Dear TG2 developers, do consider merging with some 3D outfit around, to have more development resources and commercial clout: E-On is really pissing off most of its users.

Bye!!!

Soulbringer

One thing I have too say about TG2 is it rarely crashes when you render even at high specs. Now try saying that about 3ds max!

MGebhart

OK. I've hit the end of my rope.

I updated to the latest version of Vue 8 and it still crashes. I did a complete uninstall and the clean install. Same issues.

When I import one of my trees as an obj into Vue it take upwards of 3 minutes then I get a runtime error and boom, CRASH.

Terragen loads the same obj in seconds with no problem.

Still having crashes in Vue doing simple scenes when trying to create similar rendering for comparisons.

Folks, it's just not worth the time, effort and insanity.

eon should be ashamed.

Marc   
Marc Gebhart

Hetzen

Ahh, but did you use your "one time only priority support ticket"?

MGebhart

Just like most software companies they place the blame somewhere else and say "Reinstall or Format C".

Pigs.

Marc
Marc Gebhart

Kadri

#43
Quote from: MGebhart on March 31, 2010, 06:20:41 PM
Just like most software companies they place the blame somewhere else and say "Reinstall or Format C".
Pigs.
Marc

Most users don't know there PC's very well (i am not talking about you of course MGebhart ) .
Many bad user have trojans ,malvare , virus etc. on there PC .

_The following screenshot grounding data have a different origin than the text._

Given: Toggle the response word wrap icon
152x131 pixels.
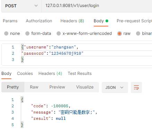Looking at the screenshot, I should pyautogui.click(x=136, y=87).
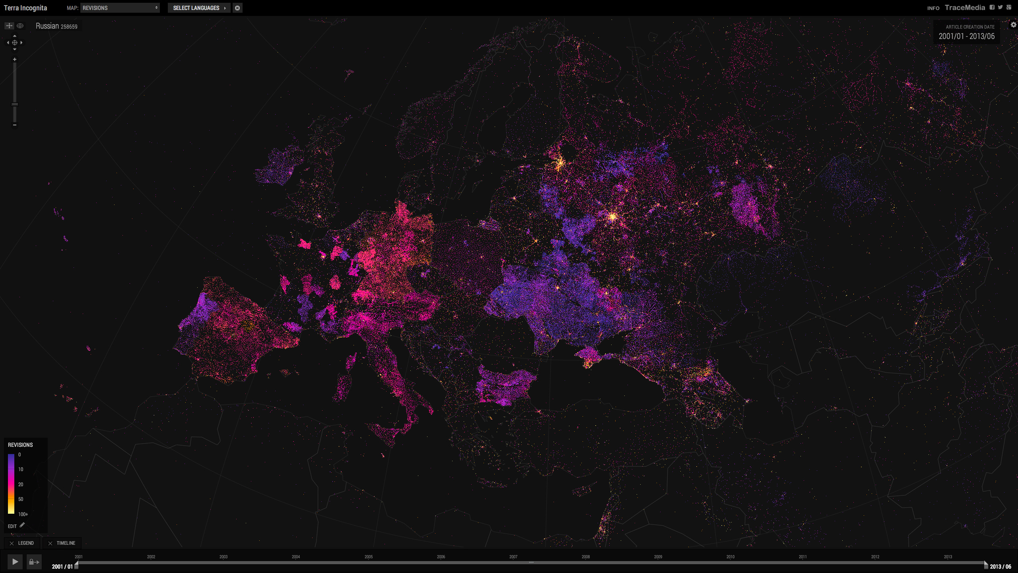Select the flat map pan mode icon
1018x573 pixels.
(x=9, y=26)
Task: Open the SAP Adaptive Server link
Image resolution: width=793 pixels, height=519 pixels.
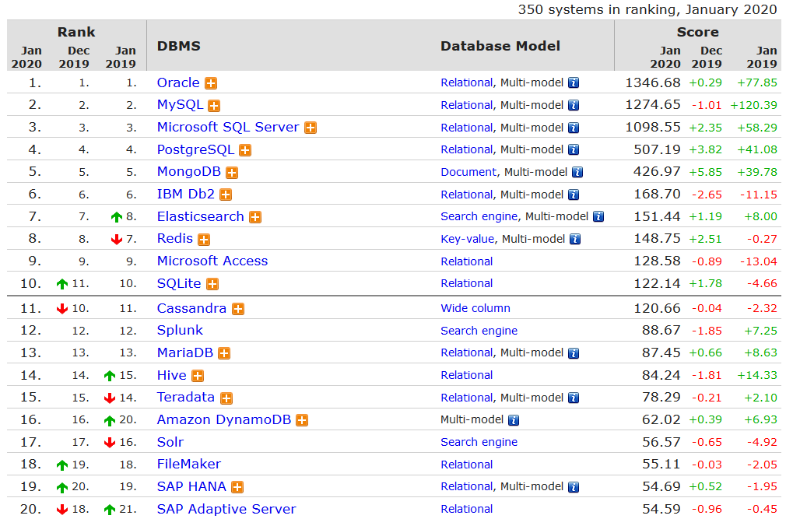Action: [226, 509]
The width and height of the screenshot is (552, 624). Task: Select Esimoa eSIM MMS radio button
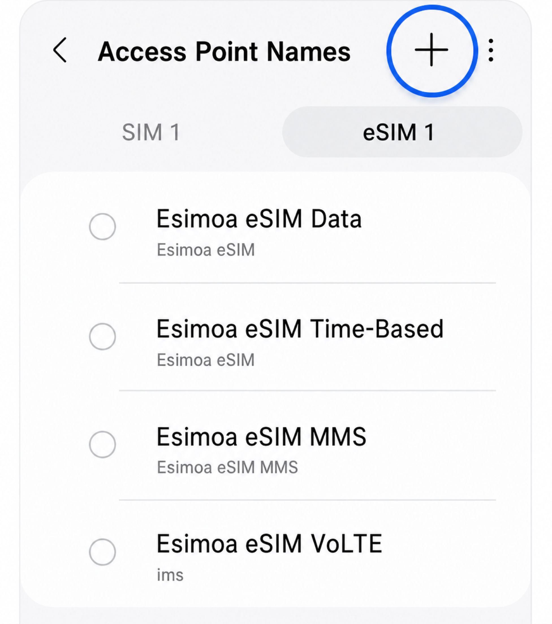pyautogui.click(x=102, y=444)

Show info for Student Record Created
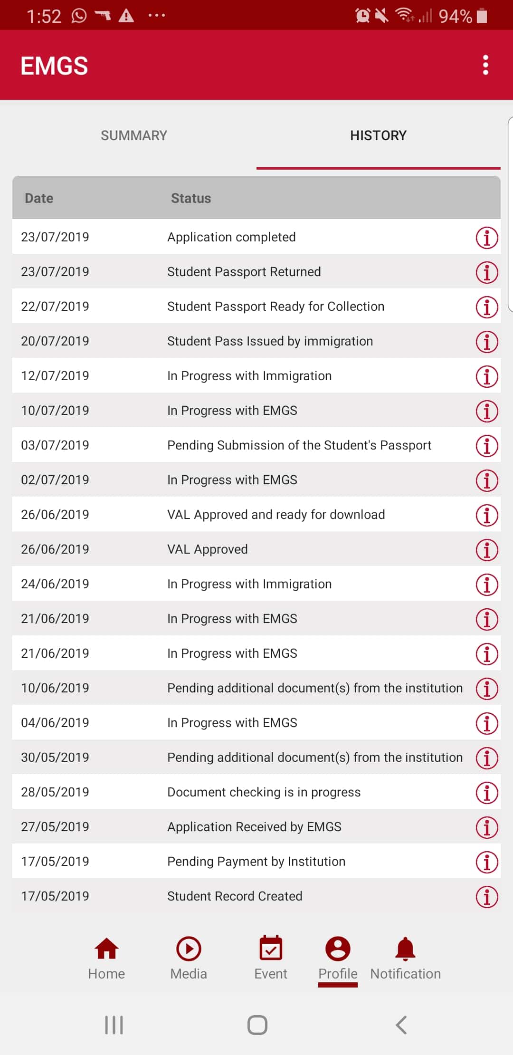(487, 897)
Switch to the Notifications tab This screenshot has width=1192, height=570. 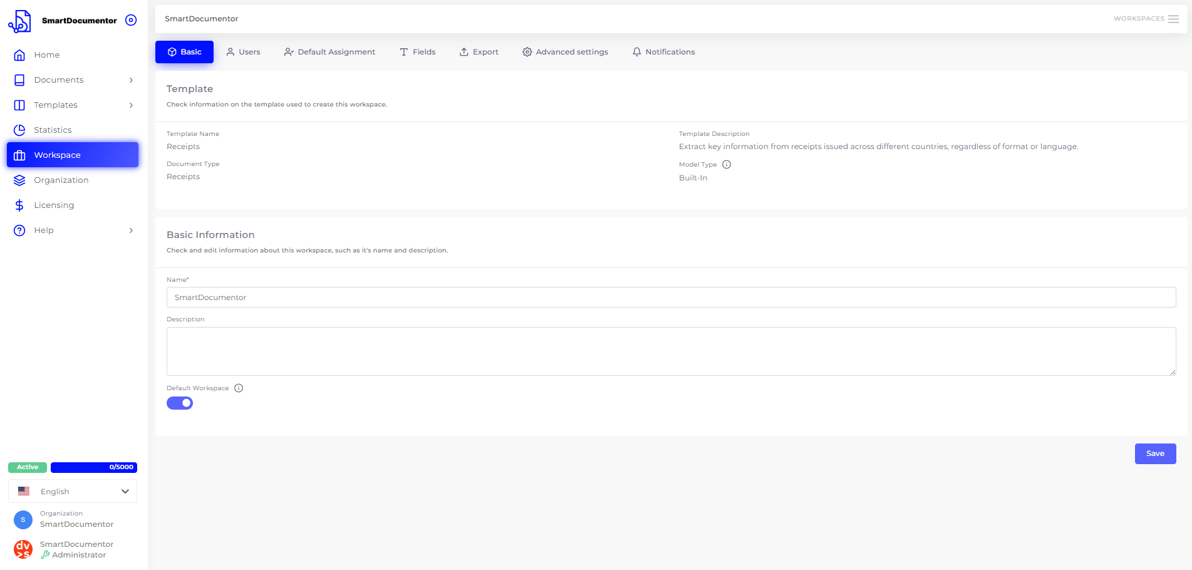663,52
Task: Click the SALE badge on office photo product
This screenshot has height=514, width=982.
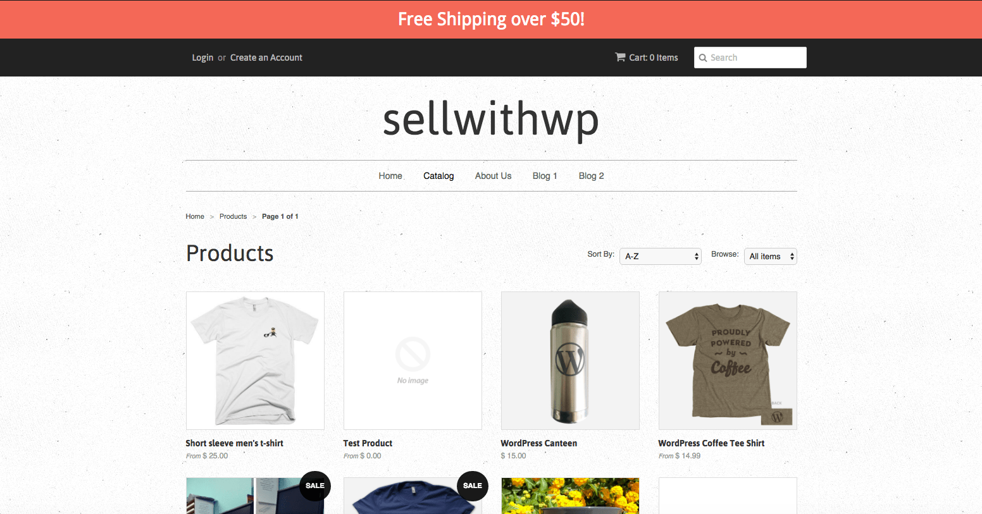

But i hate this  "Reinstall or Format C" attitude . Some times maybe it helps ...
But i try to avoid it so much i can . I have here in my house 2 PC' s that have 7 years old Windows XP's installed without any problems ...

MGebhart

Yep, your right.

I started using pcs when a 40mb hard drive was massive and it impressed people if you had 2mb of ram.

My current pc is pristine and runs great. It seems Vue has a problem with it not 3DS MAX, MODO, ZBRUSH, ADOBE Suite and all the high-end software I run. Go figure.